Task description >> The entries that follow are to be duplicated in full, character for character.
╭─ Recorded data
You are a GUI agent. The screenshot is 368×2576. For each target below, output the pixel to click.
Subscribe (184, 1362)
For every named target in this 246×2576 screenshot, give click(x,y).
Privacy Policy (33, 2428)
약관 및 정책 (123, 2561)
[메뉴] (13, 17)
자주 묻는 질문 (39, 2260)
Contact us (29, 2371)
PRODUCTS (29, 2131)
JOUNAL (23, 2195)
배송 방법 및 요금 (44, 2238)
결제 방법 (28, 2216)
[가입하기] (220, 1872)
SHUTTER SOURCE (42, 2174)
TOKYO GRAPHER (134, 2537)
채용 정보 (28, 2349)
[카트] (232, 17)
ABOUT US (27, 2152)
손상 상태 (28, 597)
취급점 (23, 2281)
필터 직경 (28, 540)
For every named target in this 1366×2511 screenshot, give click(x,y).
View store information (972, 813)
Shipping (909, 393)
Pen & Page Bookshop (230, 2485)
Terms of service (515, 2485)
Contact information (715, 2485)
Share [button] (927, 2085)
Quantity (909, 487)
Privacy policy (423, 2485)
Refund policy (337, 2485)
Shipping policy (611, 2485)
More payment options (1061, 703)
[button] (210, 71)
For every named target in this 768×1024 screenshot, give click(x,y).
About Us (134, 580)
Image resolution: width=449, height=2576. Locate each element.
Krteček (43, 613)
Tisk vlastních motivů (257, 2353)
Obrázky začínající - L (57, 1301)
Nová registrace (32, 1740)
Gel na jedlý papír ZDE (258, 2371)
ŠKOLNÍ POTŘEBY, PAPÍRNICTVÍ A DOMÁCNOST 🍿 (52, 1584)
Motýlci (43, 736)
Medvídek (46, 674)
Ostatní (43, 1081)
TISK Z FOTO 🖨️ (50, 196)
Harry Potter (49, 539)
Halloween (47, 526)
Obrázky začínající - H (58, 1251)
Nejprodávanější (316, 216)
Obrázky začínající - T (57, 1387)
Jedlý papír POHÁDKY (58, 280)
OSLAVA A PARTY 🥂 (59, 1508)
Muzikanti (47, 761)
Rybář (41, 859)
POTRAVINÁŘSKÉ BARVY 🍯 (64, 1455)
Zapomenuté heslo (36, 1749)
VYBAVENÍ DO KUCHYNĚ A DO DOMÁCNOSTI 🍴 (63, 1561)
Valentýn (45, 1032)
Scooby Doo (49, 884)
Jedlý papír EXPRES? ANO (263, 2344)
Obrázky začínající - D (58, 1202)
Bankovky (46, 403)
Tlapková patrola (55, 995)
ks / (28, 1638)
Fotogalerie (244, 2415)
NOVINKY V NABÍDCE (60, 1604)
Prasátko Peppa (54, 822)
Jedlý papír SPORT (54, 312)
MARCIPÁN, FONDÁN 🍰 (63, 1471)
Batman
╰─
Reply >>
You are a GUI agent. The screenshot is 368×2576. For each target below, output the pixel to click.
Subscribe (184, 1362)
For every named target in this 246×2576 screenshot, give click(x,y).
Privacy Policy (33, 2428)
약관 및 정책 (123, 2561)
[메뉴] (13, 17)
자주 묻는 질문 (39, 2260)
Contact us (29, 2371)
PRODUCTS (29, 2131)
JOUNAL (23, 2195)
배송 방법 및 요금 (44, 2238)
결제 방법 (28, 2216)
[가입하기] (220, 1872)
SHUTTER SOURCE (42, 2174)
TOKYO GRAPHER (134, 2537)
채용 정보 (28, 2349)
[카트] (232, 17)
ABOUT US (27, 2152)
손상 상태 (28, 597)
취급점 (23, 2281)
필터 직경 (28, 540)
For every named target in this 1366×2511 screenshot, give click(x,y).
View store information (972, 813)
Shipping (909, 393)
Pen & Page Bookshop (230, 2485)
Terms of service (515, 2485)
Contact information (715, 2485)
Share [button] (927, 2085)
Quantity (909, 487)
Privacy policy (423, 2485)
Refund policy (337, 2485)
Shipping policy (611, 2485)
More payment options (1061, 703)
[button] (210, 71)
For every named target in this 768×1024 screenshot, give click(x,y).
About Us (134, 580)
Image resolution: width=449, height=2576. Locate each element.
Krteček (43, 613)
Tisk vlastních motivů (257, 2353)
Obrázky začínající - L (57, 1301)
Nová registrace (32, 1740)
Gel na jedlý papír ZDE (258, 2371)
ŠKOLNÍ POTŘEBY, PAPÍRNICTVÍ A DOMÁCNOST 🍿 (52, 1584)
Motýlci (43, 736)
Medvídek (46, 674)
Ostatní (43, 1081)
TISK Z FOTO 🖨️ (50, 196)
Harry Potter (49, 539)
Halloween (47, 526)
Obrázky začínající - H (58, 1251)
Nejprodávanější (316, 216)
Obrázky začínající - T (57, 1387)
Jedlý papír POHÁDKY (58, 280)
OSLAVA A PARTY 🥂 (59, 1508)
Muzikanti (47, 761)
Rybář (41, 859)
POTRAVINÁŘSKÉ BARVY 🍯 (64, 1455)
Zapomenuté heslo (36, 1749)
VYBAVENÍ DO KUCHYNĚ A DO DOMÁCNOSTI 🍴 (63, 1561)
Valentýn (45, 1032)
Scooby Doo (49, 884)
Jedlý papír EXPRES? ANO (263, 2344)
Obrázky začínající - D (58, 1202)
Bankovky (46, 403)
Tlapková patrola (55, 995)
ks / (28, 1638)
Fotogalerie (244, 2415)
NOVINKY V NABÍDCE (60, 1604)
Prasátko Peppa (54, 822)
Jedlý papír SPORT (54, 312)
MARCIPÁN, FONDÁN 🍰 (63, 1471)
Batman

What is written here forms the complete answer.